→ TO-DO ITEM:
Give the records as a JSON list of strings, one per line, from the line containing "Describe the element at coordinates (368, 516)" through the end of the records. Leave out blank lines and the pictures.

(PROVIDED DATA Opens)

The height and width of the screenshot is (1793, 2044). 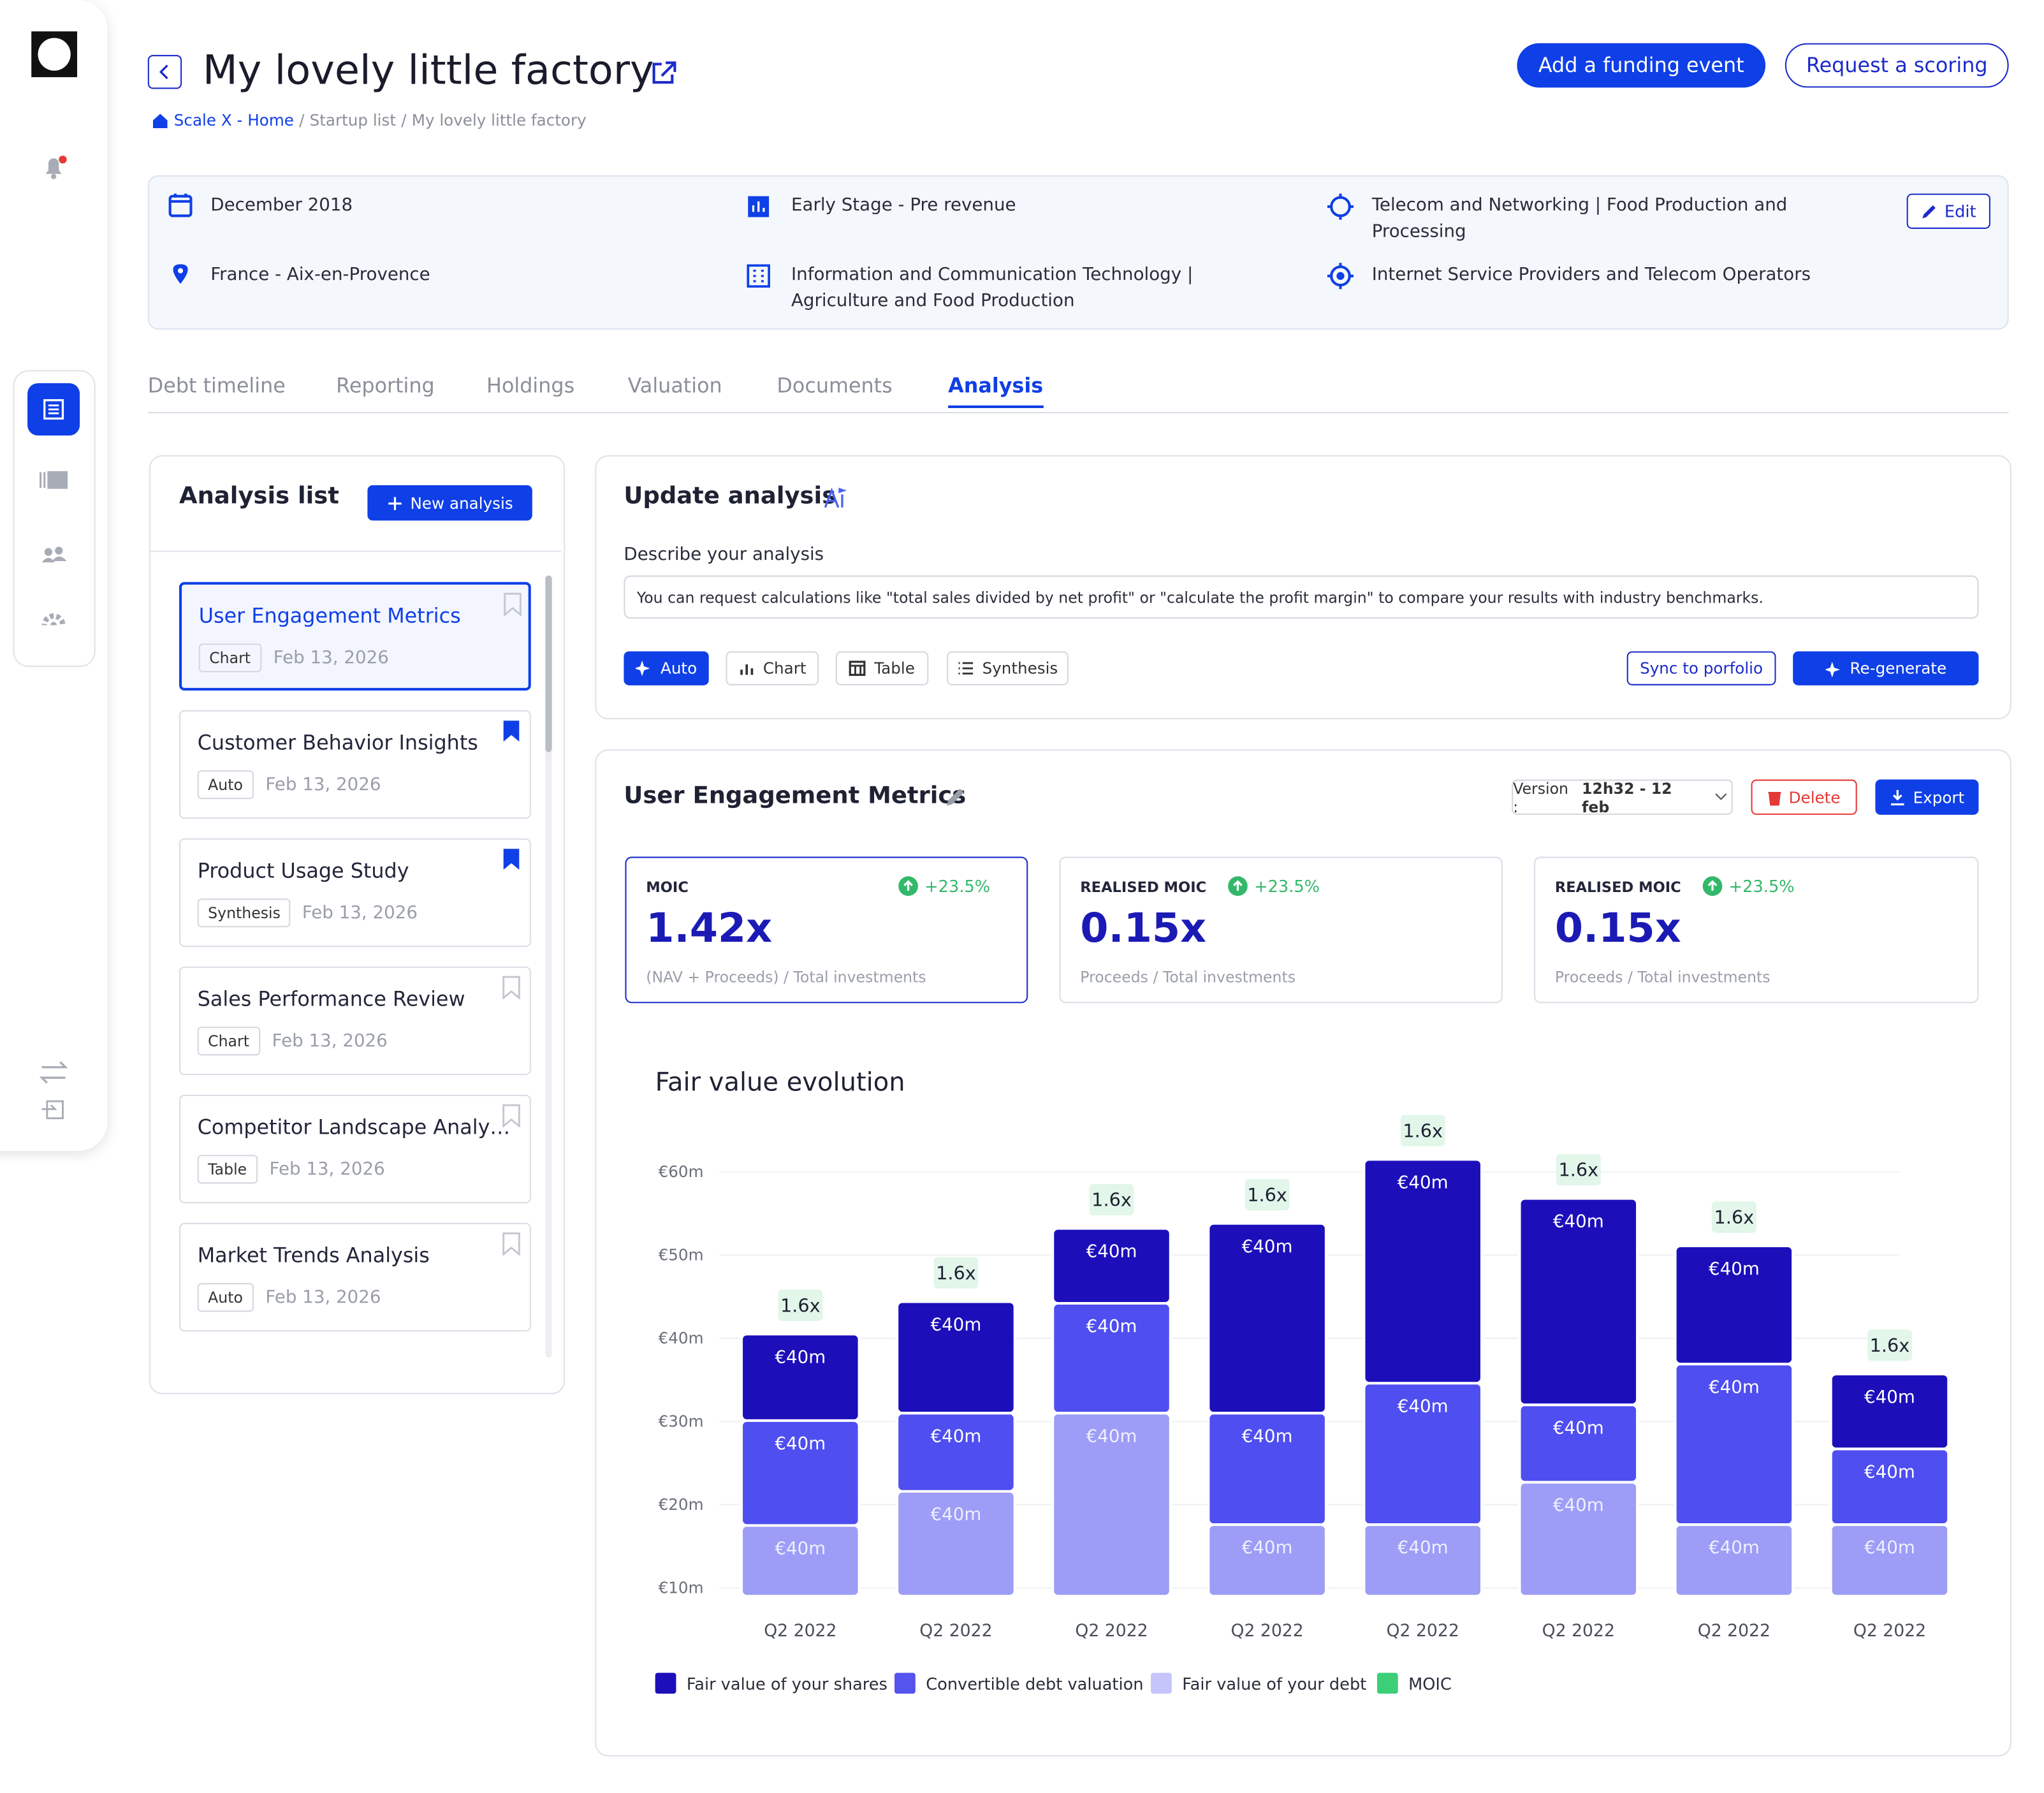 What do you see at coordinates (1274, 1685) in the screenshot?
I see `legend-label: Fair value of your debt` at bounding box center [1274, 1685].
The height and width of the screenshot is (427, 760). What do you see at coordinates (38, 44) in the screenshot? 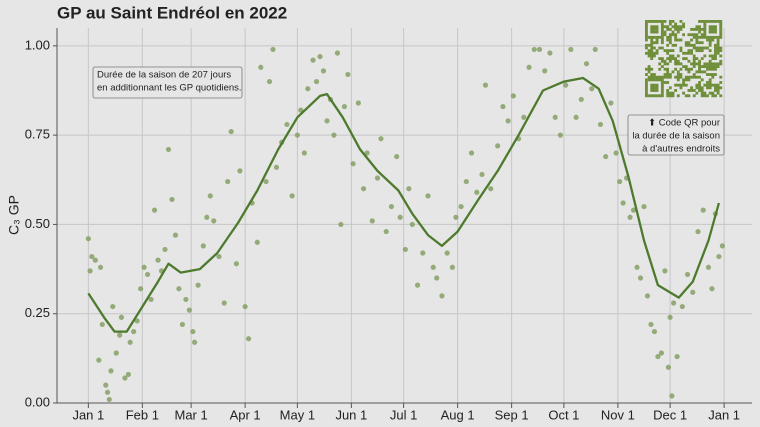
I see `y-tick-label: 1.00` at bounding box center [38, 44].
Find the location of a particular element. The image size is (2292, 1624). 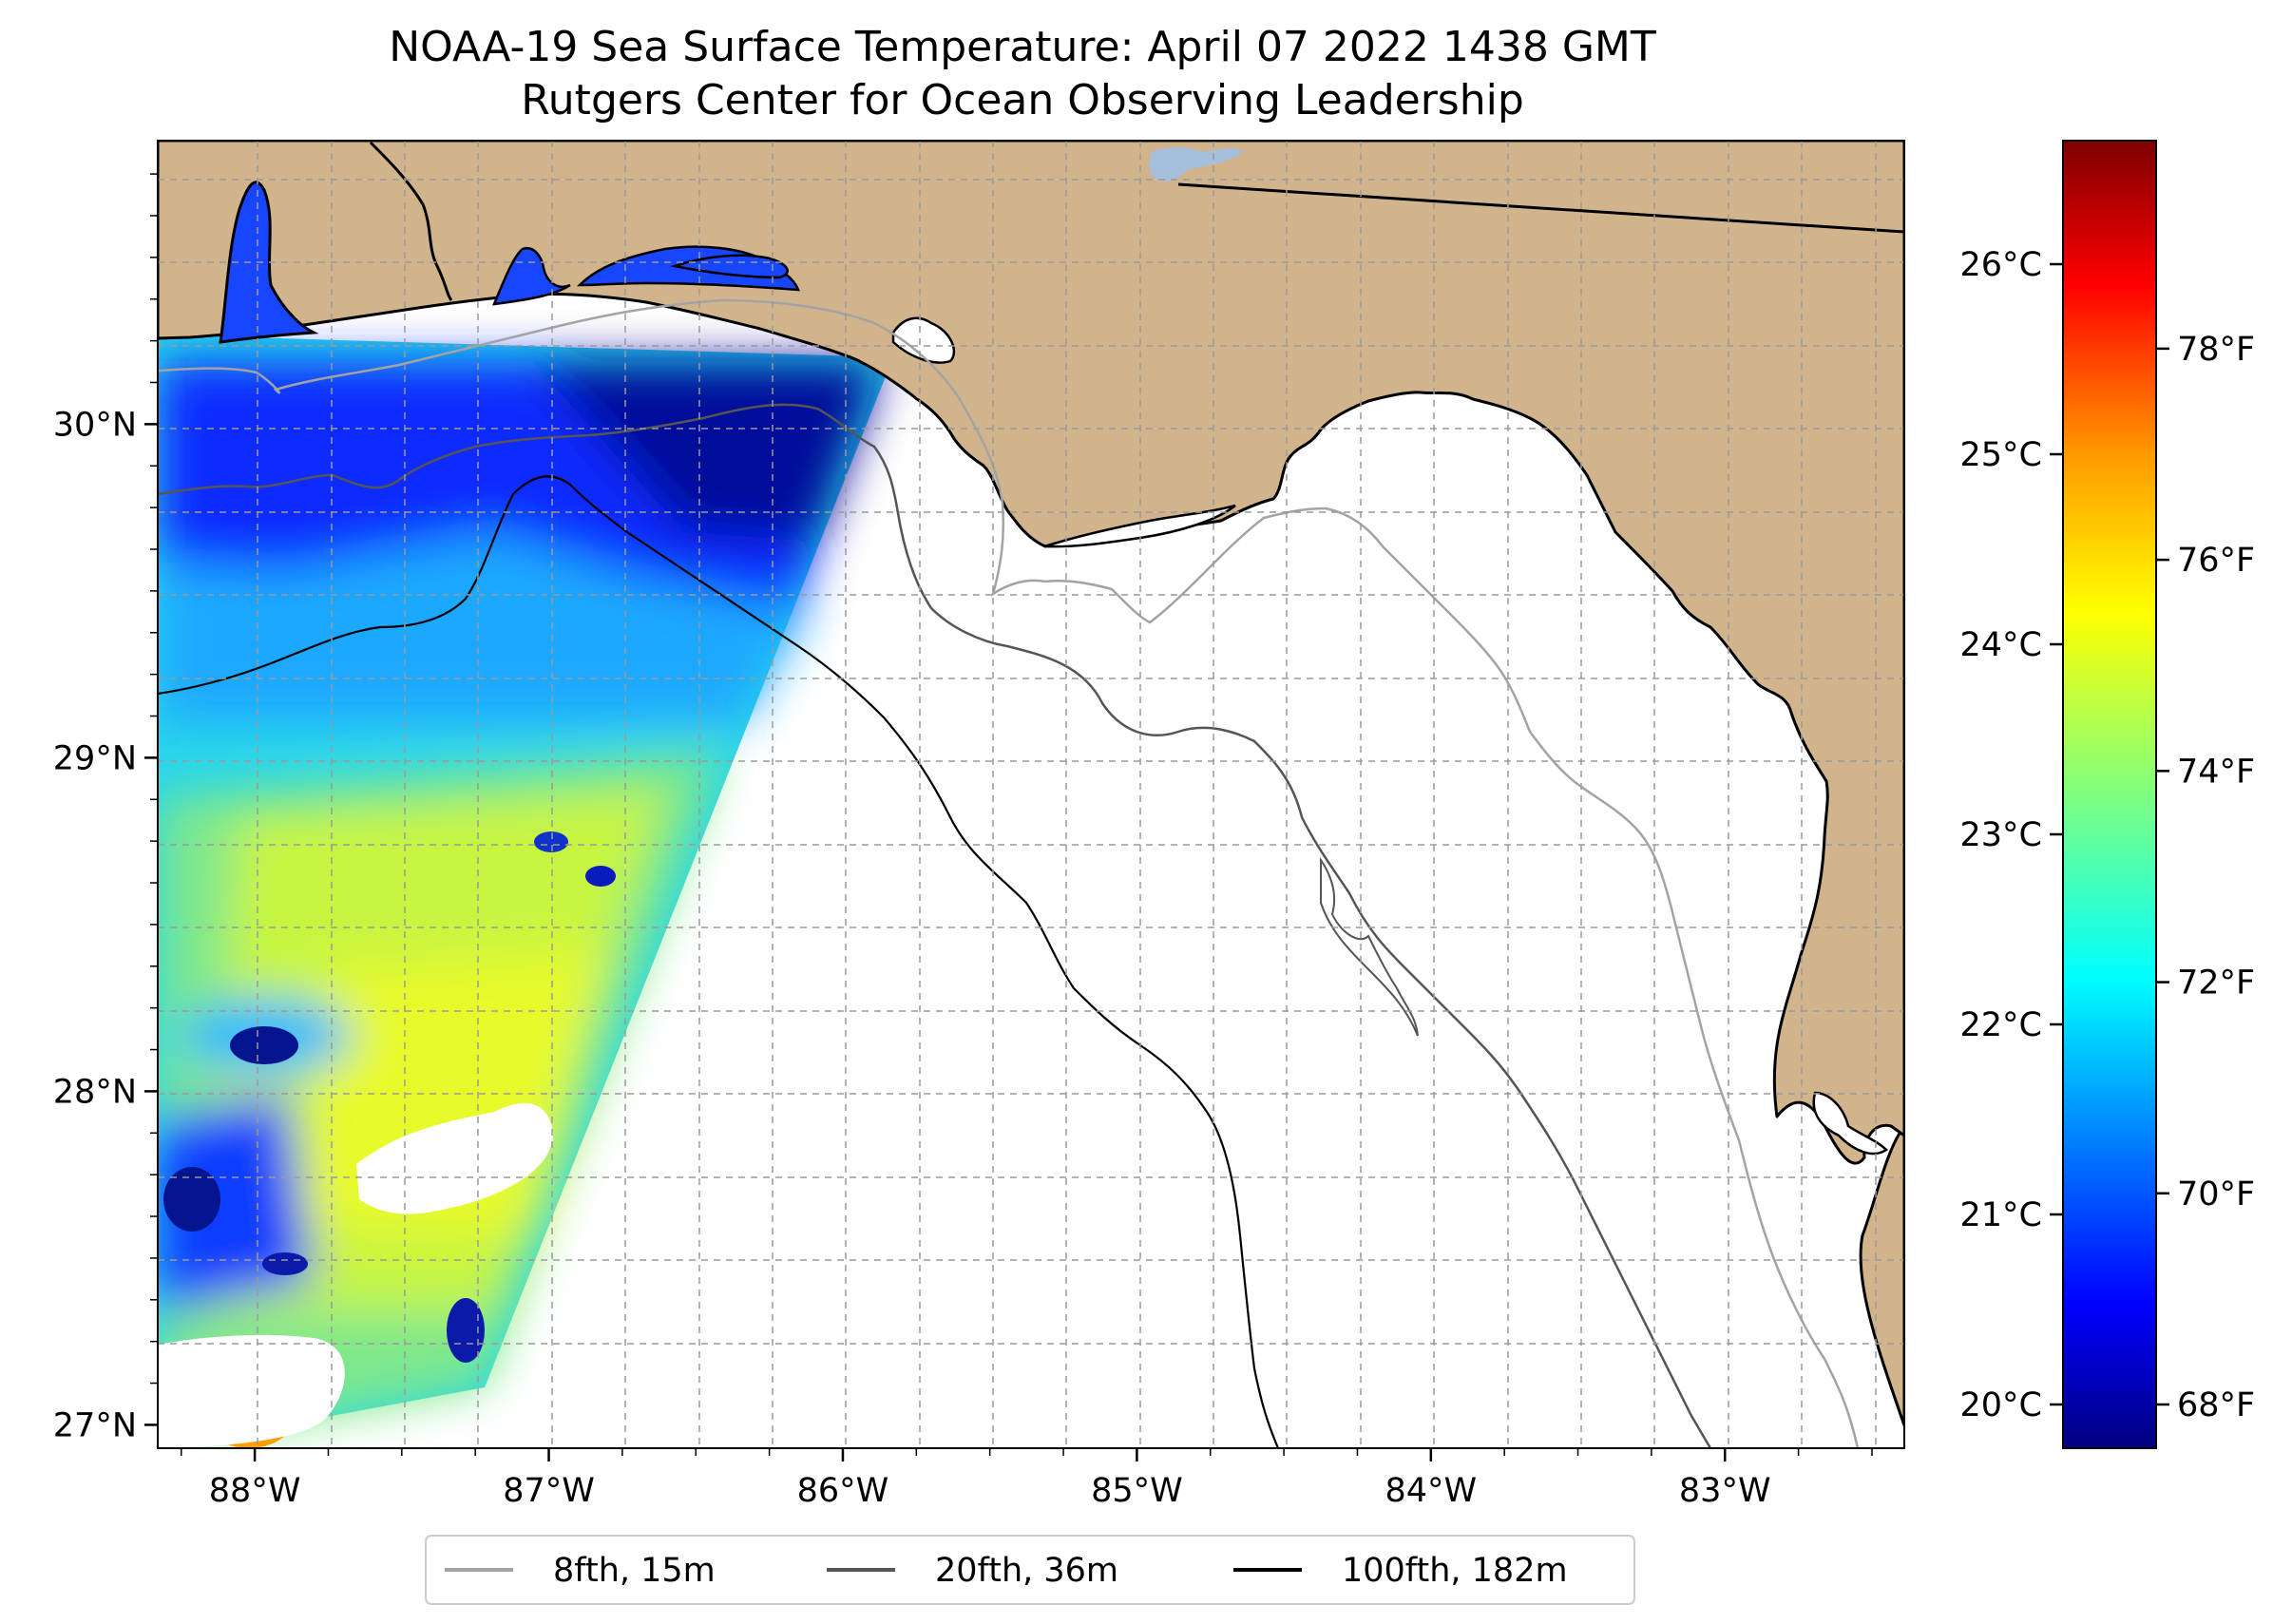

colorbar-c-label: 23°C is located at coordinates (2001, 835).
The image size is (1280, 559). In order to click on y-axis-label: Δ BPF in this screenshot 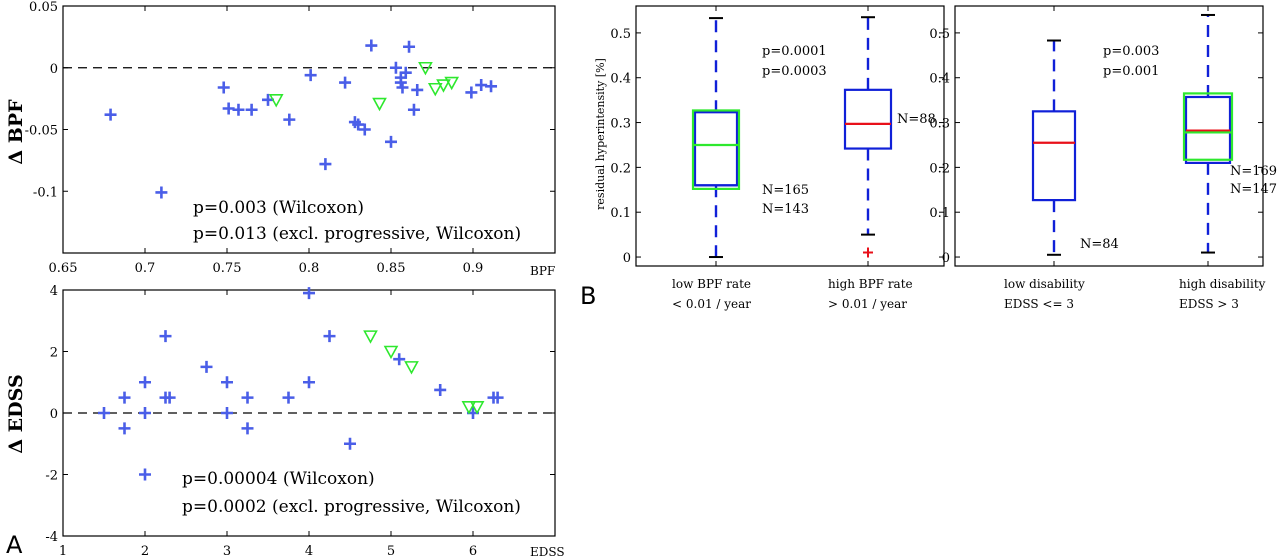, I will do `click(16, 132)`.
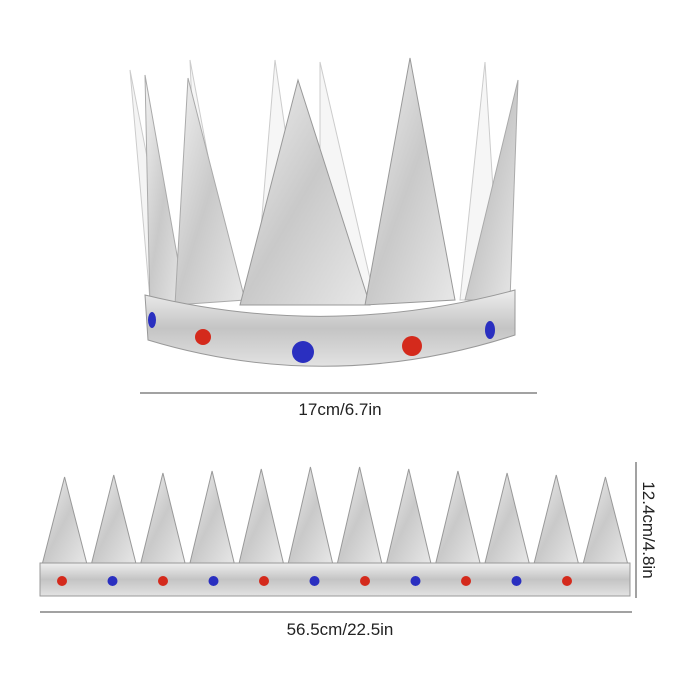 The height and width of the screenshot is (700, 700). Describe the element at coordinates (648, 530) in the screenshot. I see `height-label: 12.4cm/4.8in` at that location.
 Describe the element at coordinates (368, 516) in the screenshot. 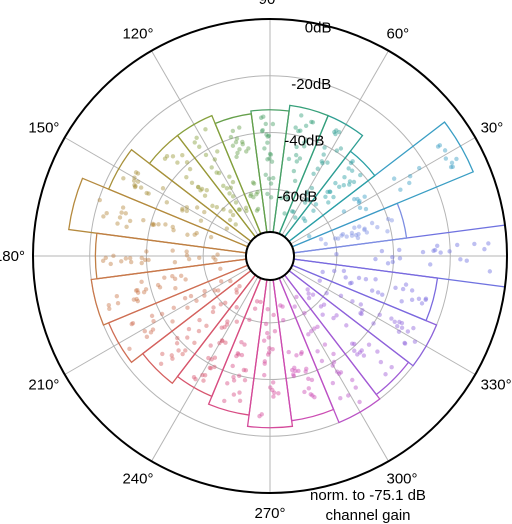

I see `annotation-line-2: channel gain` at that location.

(PROVIDED DATA Closes)

→ RESPONSE BOX:
[
  " Describe the element at coordinates (368, 516) in the screenshot. ",
  "I see `annotation-line-2: channel gain` at that location."
]